Use preventative measures if you live in an area where termite infestations are likely. Remove piles of wood and debris on your property, and monitor your house regularly to ensure you don’t have any signs of termites.

Professional termite removal services

Professional termite extermination typically costs between $400 and $900, depending on the size of your house. Termites cause significant damage to buildings, and most insurance companies won’t cover the cost of damage or removal. 

To avoid out-of-pocket expenses, it’s usually best to call a professional for a free inspection if you think you have an infestation. It’s also prudent to schedule regular termite inspections, especially if your home has previously been treated for termites. 

Professionals have more potent chemicals available to them, and they also understand how to apply them so you don’t harm other species. When hiring a professional service, research them by reading online reviews and asking them for references.

Ask them for their credentials to ensure they are licensed and certified, and find out if they offer warranties on their work.

Chemical treatments and their efficacy

Spraying for termites is usually an effective way to get rid of them, but you should know that termiticides can contaminate well water and children’s play areas, so it’s best to use caution. Since termites reproduce so quickly, if you don’t kill the king and queen, or if new ones are established, the termites will repopulate within a few months.

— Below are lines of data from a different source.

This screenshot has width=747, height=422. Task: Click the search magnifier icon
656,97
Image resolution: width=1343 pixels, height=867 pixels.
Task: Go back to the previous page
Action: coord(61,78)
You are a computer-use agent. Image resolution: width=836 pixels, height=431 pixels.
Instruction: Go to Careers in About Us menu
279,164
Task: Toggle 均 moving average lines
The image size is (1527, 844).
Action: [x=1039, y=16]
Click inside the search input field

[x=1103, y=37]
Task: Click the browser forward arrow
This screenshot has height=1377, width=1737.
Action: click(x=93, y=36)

Preventing Future Termite Infestations 

Whether or not you’ve had a termite infestation at your home, preventing a future one is the best course of action. So that you never have to get rid of termites, here are the best practices for prevention inside your home and outdoors in your yard: 

Best Practices for Termite Prevention in Your Home

Conduct regular home inspections to ensure you have no termite problems. Check likely places, such as your attic, basement, crawl spaces, and garages, and repair leaky pipes to avoid attracting termites.

Look for termite damage in other common areas, like the structural beams in your house, including the timbers that support your roof. Always be on the lookout for mud tubes that termites use to move around without being seen.

Landscaping Tips to Deter Termite Infestations

Termites are attracted to anything that contains cellulose, especially wood, paper, and dry leaves. Keep your yard tidy and follow basic yard care routines to ensure no debris will attract termites.

Keep gutters clean and clean up leaves in the fall

Avoid using wood landscaping mulch in your flower beds, which attracts termites and other insects, especially around your home’s foundation. A good alternative is rubber mulch, which has the additional benefit of keeping its color and staying where you put it.

Frequently Asked Questions on How to Get Rid of Termites 

How fast can termites cause significant damage?

It can take 3 to 8 years for a termite colony to become established and create visible signs of damage. By then, the damage is already severe and will likely cost you thousands of dollars. 

Can you get rid of termites without professional help?

Termites cannot be eliminated entirely, but you can get rid of them from your home without professional help if you are dealing with a small colony. For large infestations, call a professional immediately instead of waiting while they cause more damage.

Are certain types of wood more prone to termite infestation?

how to get rid of termites

Termites chew through all types of wood, but they prefer softwoods like pine, cedar, and fir instead of hardwoods or treated lumber.

How often should I inspect my property for termites?

If you live in one of the worst states for termite damage, such as Florida, Georgia, California, and Texas, you should have your home inspected at least once a year. If you’ve had a previous infestation, have it inspected by a professional at least twice a year. 

What should I do if my neighbor has a termite infestation?

Termites don’t recognize property lines, so if your neighbor has a termite infestation, they will likely move to your house in due time. Call for an inspection and extermination as soon as possible.